#### [Exercise brief]
Copy out each of these rows word for word, leaving nothing out and changing nothing.

* Begin Entries provided *

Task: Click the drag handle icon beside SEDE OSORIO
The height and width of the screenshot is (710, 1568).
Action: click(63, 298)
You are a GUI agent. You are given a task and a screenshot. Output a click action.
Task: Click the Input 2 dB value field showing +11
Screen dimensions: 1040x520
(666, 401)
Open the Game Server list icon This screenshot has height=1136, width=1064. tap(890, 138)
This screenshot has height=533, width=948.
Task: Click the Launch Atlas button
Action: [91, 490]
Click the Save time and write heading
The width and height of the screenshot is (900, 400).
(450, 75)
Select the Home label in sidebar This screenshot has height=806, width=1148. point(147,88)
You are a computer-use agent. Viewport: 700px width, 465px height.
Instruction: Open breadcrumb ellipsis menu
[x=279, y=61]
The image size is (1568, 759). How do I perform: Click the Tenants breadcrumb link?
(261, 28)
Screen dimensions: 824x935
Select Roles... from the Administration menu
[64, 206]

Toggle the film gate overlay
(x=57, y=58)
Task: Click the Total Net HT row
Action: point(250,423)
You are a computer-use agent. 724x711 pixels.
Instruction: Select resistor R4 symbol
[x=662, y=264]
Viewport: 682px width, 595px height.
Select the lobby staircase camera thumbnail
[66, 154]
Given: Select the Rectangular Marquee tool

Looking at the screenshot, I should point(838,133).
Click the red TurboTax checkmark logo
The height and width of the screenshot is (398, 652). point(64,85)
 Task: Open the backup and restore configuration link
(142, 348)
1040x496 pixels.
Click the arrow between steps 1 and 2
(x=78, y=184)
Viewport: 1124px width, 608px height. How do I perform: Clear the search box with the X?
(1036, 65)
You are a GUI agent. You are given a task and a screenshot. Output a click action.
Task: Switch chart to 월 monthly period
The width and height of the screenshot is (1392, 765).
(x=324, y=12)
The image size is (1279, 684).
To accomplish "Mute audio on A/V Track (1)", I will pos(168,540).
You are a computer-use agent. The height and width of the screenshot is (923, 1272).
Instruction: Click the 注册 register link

* End Entries provided *

#### [The response]
Task: Click the drag handle icon beside SEDE OSORIO
The height and width of the screenshot is (710, 1568).
Action: click(63, 298)
You are a GUI agent. You are given a task and a screenshot. Output a click action.
Task: Click the Input 2 dB value field showing +11
Screen dimensions: 1040x520
(666, 401)
Open the Game Server list icon This screenshot has height=1136, width=1064. tap(890, 138)
This screenshot has height=533, width=948.
Task: Click the Launch Atlas button
Action: [91, 490]
Click the Save time and write heading
The width and height of the screenshot is (900, 400).
(450, 75)
Select the Home label in sidebar This screenshot has height=806, width=1148. point(147,88)
You are a computer-use agent. Viewport: 700px width, 465px height.
Instruction: Open breadcrumb ellipsis menu
[x=279, y=61]
The image size is (1568, 759). How do I perform: Click the Tenants breadcrumb link?
(261, 28)
Screen dimensions: 824x935
Select Roles... from the Administration menu
[64, 206]

Toggle the film gate overlay
(x=57, y=58)
Task: Click the Total Net HT row
Action: point(250,423)
You are a computer-use agent. 724x711 pixels.
Instruction: Select resistor R4 symbol
[x=662, y=264]
Viewport: 682px width, 595px height.
Select the lobby staircase camera thumbnail
[66, 154]
Given: Select the Rectangular Marquee tool

Looking at the screenshot, I should point(838,133).
Click the red TurboTax checkmark logo
The height and width of the screenshot is (398, 652). point(64,85)
 Task: Open the backup and restore configuration link
(142, 348)
1040x496 pixels.
Click the arrow between steps 1 and 2
(x=78, y=184)
Viewport: 1124px width, 608px height. How do I perform: Clear the search box with the X?
(1036, 65)
You are a GUI agent. You are given a task and a screenshot. Output a click action.
Task: Switch chart to 월 monthly period
The width and height of the screenshot is (1392, 765).
(x=324, y=12)
The image size is (1279, 684).
To accomplish "Mute audio on A/V Track (1)", I will pos(168,540).
You are a computer-use agent. The height and width of the screenshot is (923, 1272).
Instruction: Click the 注册 register link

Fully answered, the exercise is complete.